И разве я мог совсем отстраниться от них, забыть их? Перестать размышлять о них?
До настоящей минуты я всё яснее ощущаю их присутствие во мне и рядом со мной, их непрерывность и недоконченность. Не потому это так, что дело всего лишь во мне самом. Ведь я такой же, как другие, кто любит и боготворит искусство. И я не могу не знать и не отдавать отчёта в том, насколько неостановим и губителен тот самый, параллельный, боковой процесс в нём – процесс деградации и упадка.
Многими средствами он теперь ещё и сильно расшевелен и подбодрён. Находятся тьмы людей, не только не желающих видеть в нём некую убивающую, утапливающую, утаптывающую крайность, но и встающих в защиту ему, дают ему приглаженные, убаюкивающие, а то и бесстыдные истолкования, и даже солидные учёные не брезгают участвовать в этой отупляющей сумрачной вакханалии. С сознанием делания полезной работы пишутся исследования и диссертации, и наоборотное, сомнительное проникает уже в сами образы искусства, в их плоть, в их жилы, портит их кровотоки.
Здравый ум, обычные представления оказываются порой полностью смяты и смешаны. Тёмная энергия перелома хребта всё нарастает. Слышится пугающий характерный хруст. И уже далеко не отдельные люди полагают за лучшее смириться перед перспективой слома также и самих себя. Воистину прав был прозаик Астафьев, говоривший, что сколько книг ни пиши, люди от этого лучше и радостнее не становятся. Это он о силе слова говорил, силе, уже давно ставшей сомнительной.
А разве не относимо это впрямую и к изобразительной ветви искусства и культуры, к другим ветвям?
А что как в упадке отыскался бы стержень, который бы годился для удержания вполне ценного?
Взять да и допустить это средство, раз оно к нам так настойчиво напрашивается и так угрожающе быстро уже приблизилось.
Я теперь, пожалуй, просто из интереса и желания хоть что-нибудь предугадать впереди, дал бы согласие на такой удивительный эксперимент. Слишком много потерь видится мне в текущем, и чем далее, тем они резче взывают к безусловному горькому осознанию… Кажется, тут нужно бы учесть и то, что ведь хуже может и не быть. По крайней мере, там, где и пошлое, наоборотное, обманное успело уже вырасти и дойти до такого своего предела, от которого идти ему дальше некуда, и оно остановилось…
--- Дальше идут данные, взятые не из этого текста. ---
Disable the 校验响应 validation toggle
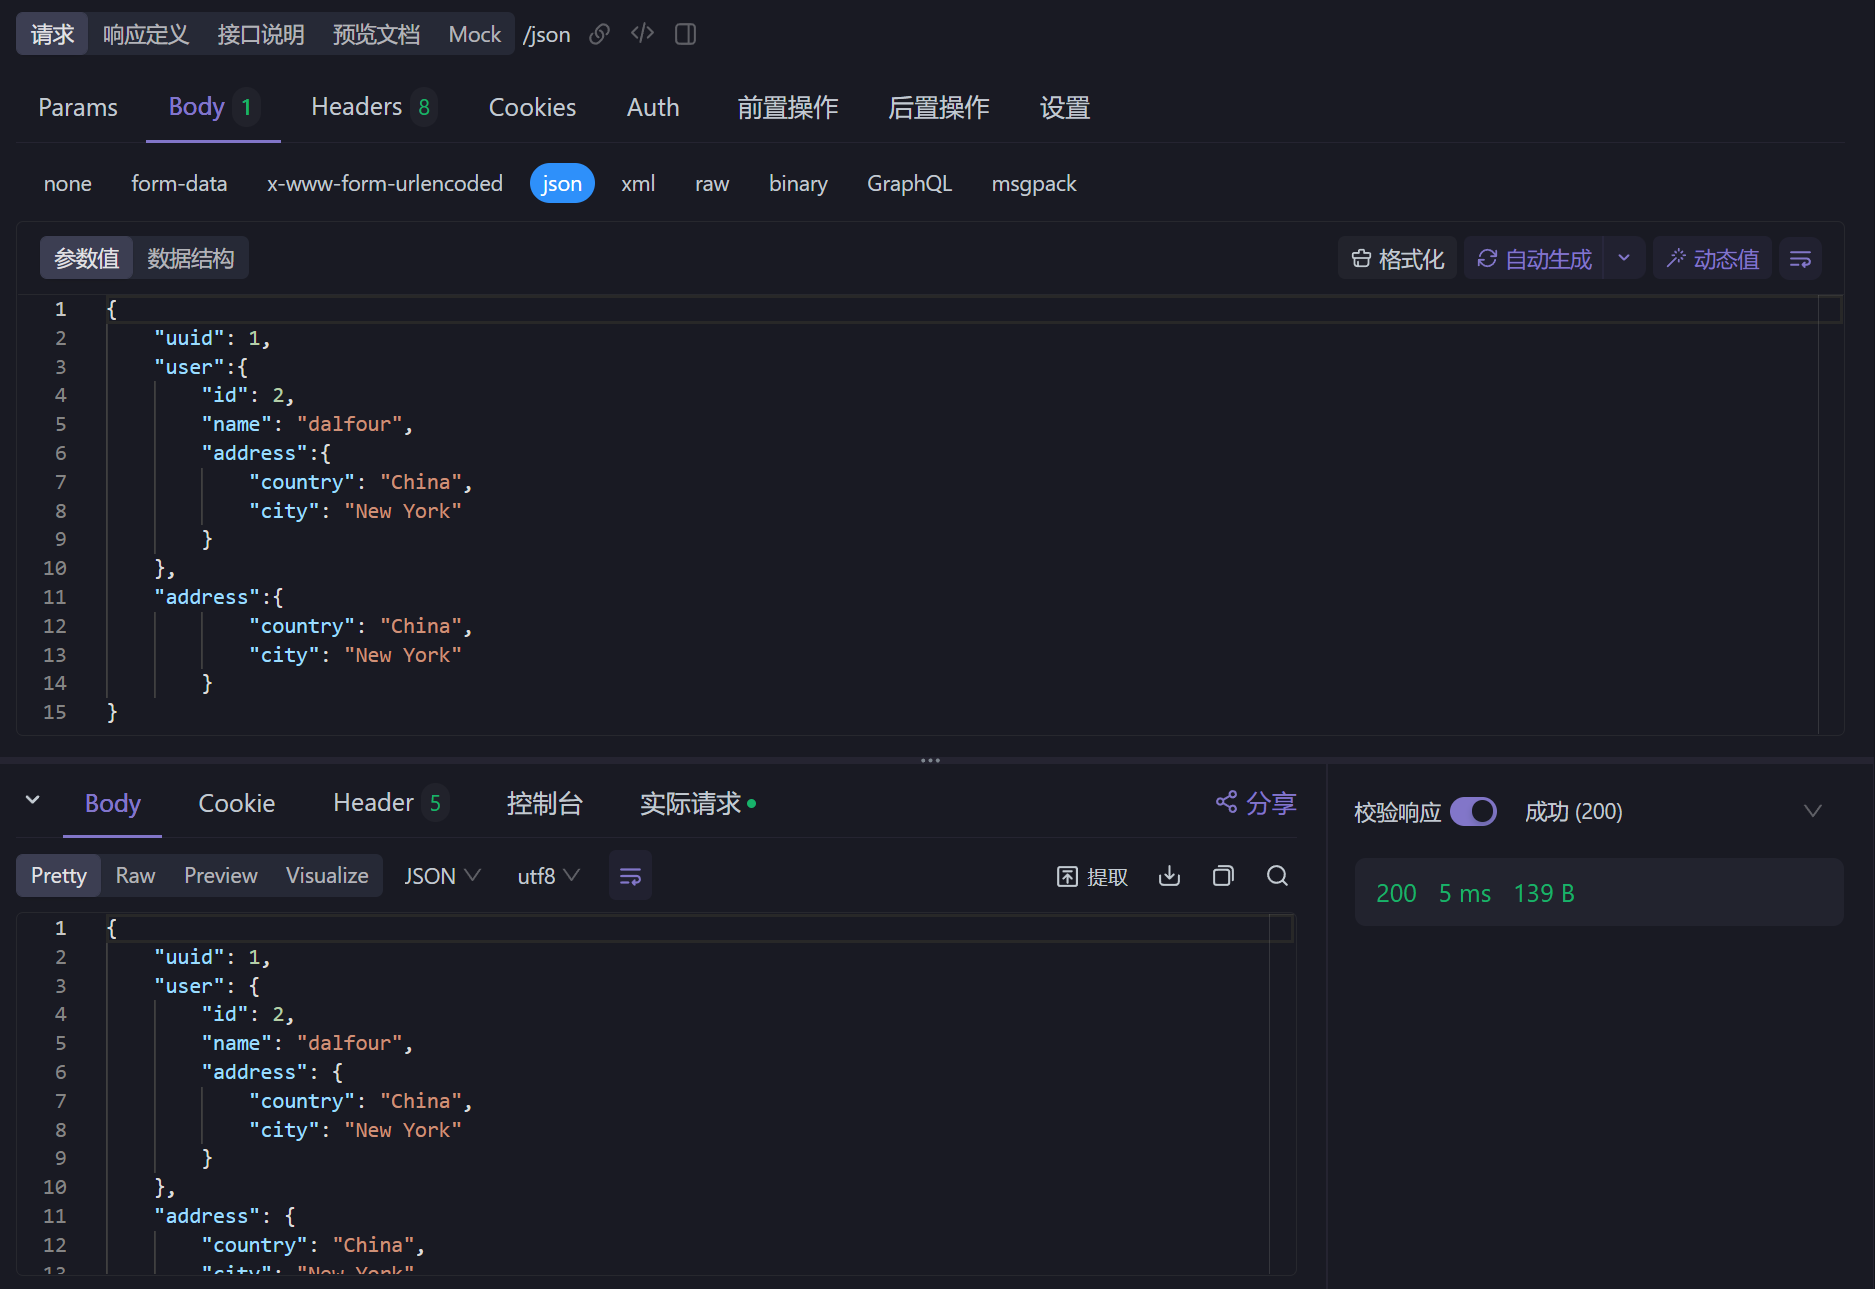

Керес только жертва лёгкой студенческой неосмотрительности. Ему ничего не стоило отказаться от моего предложения. Да он уже чуть и не сделал этого. Приняв же моё предложение, он был готов продолжить уступать как обстоятельствам, так и себе. Наверное, делать такой вывод – жестоко. Потому что, сделав его, надо ставить моральную преграду любому заимствованию, связано ли оно с учебным процессом или с уяснением творческого художественного опыта, как достояния всеобщего, не отгороженного ни от кого и ничем.
Далее: что плохого в копировании?
Эстетике невозможно пребывать в одной, замкнутой форме. Изящное художественное произведение нуждается в том, чтобы его увидели, услышали, прочитали многие, или же – оно должно исполняться во множестве. Никому ведь не приходит в голову затаптывать ногами или жечь репродукции картин и рисунков, выпускаемые из печати иногда миллионами экземпляров. Неосуждаемо тиражирование фильмов, книг, многократное повторение спектаклей, записей концертов.
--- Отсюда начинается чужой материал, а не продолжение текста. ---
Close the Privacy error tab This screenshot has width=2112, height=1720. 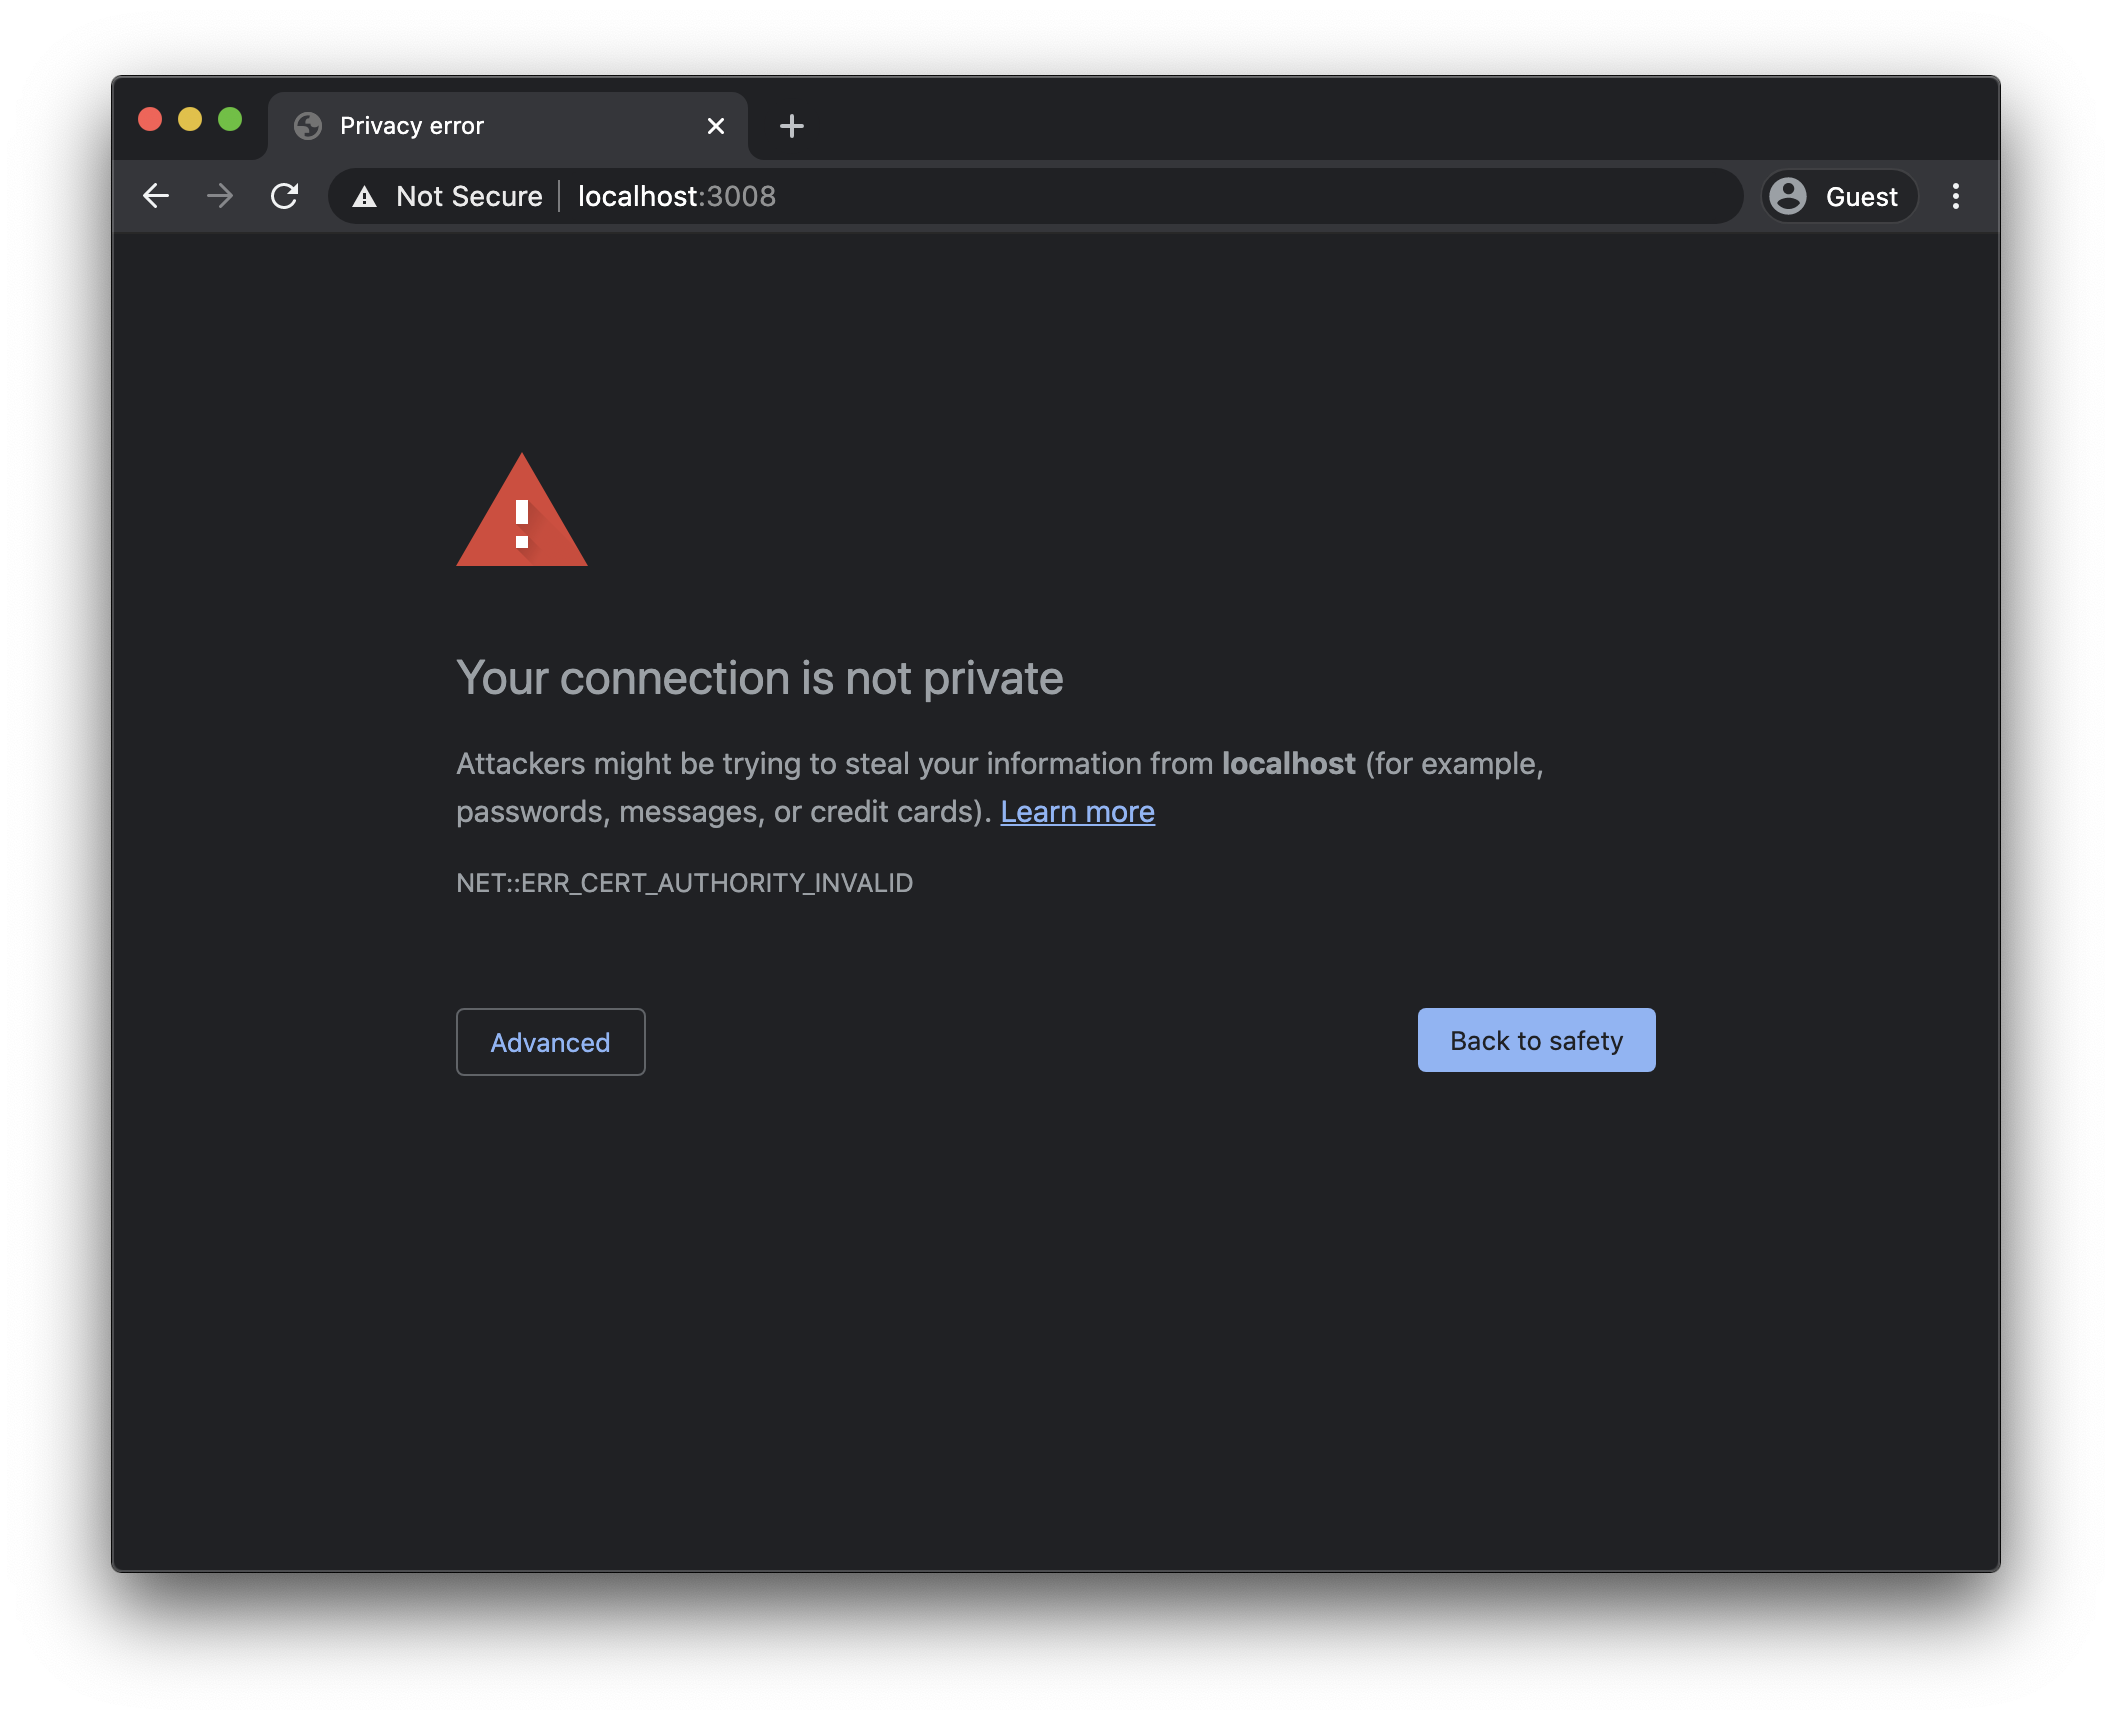tap(716, 126)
Почему не пойти также и тиражированию в той сфере, в отношении которой издавна говорят, что по-настоящему восхищает и ценится в ней лишь оригинал, а копия с него, наоборот, воспринимается как что-то постное и дурное? Насколько это оправданно?
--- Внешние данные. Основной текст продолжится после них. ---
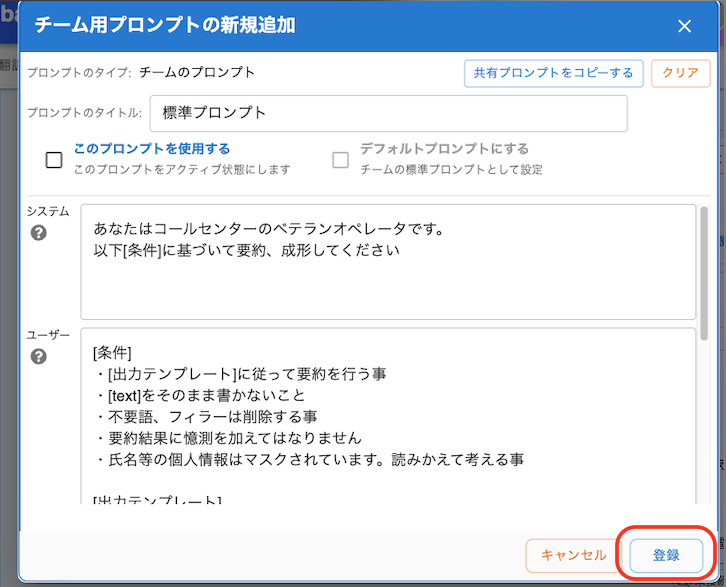Click the dialog's vertical scrollbar
Image resolution: width=726 pixels, height=587 pixels.
(x=705, y=270)
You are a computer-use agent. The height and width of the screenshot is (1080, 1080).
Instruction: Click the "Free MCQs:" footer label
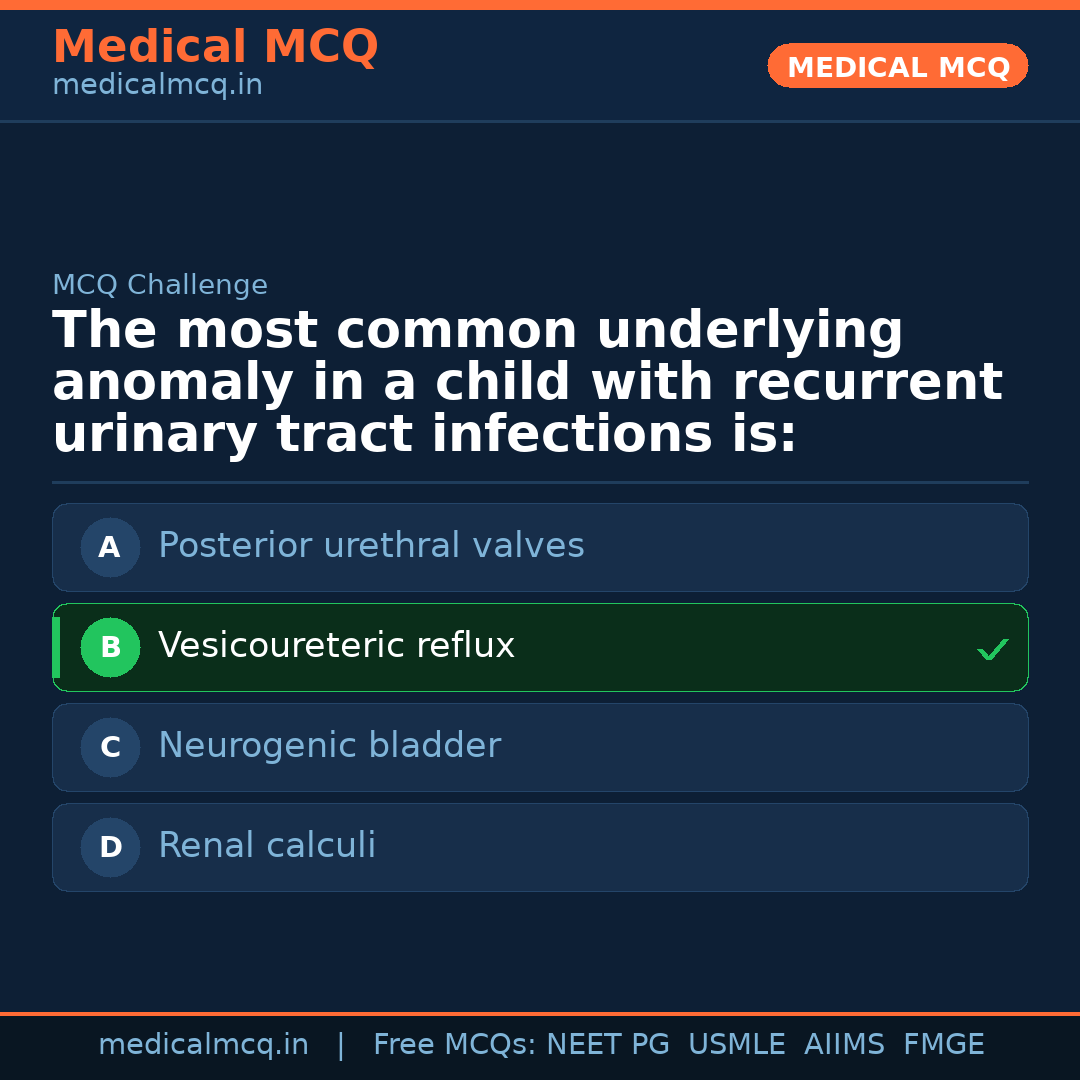pyautogui.click(x=454, y=1045)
Иную копию даже лучшие профессиональные эксперты не способны отличить от оригинала. Что в данном случае за дело приобретателю, ставшему собственником того или другого? Есть ли на самом деле тот критерий, по которому потребитель вынуждался бы предпочесть из них лишь одно и непременно первичное?
Эти вопросы да не покажутся праздными. Люди стремятся украсить свою жизнь, и современная цивилизация открывает для этого широчайшие возможности.
Привычными стали красивые интерьеры, машины, издания, строения, доступные всем художественные поделки, нательные украшения. В то же время что-то удерживает от повторённого. Что?
Мода, устремляясь к собственной выделенности и распахивая свои объятия перед поклонниками, тем не менее изо всех своих сил бунтует, когда её обязывают раствориться в массовом, двигаться к потребителю с обычного унылого конвейера.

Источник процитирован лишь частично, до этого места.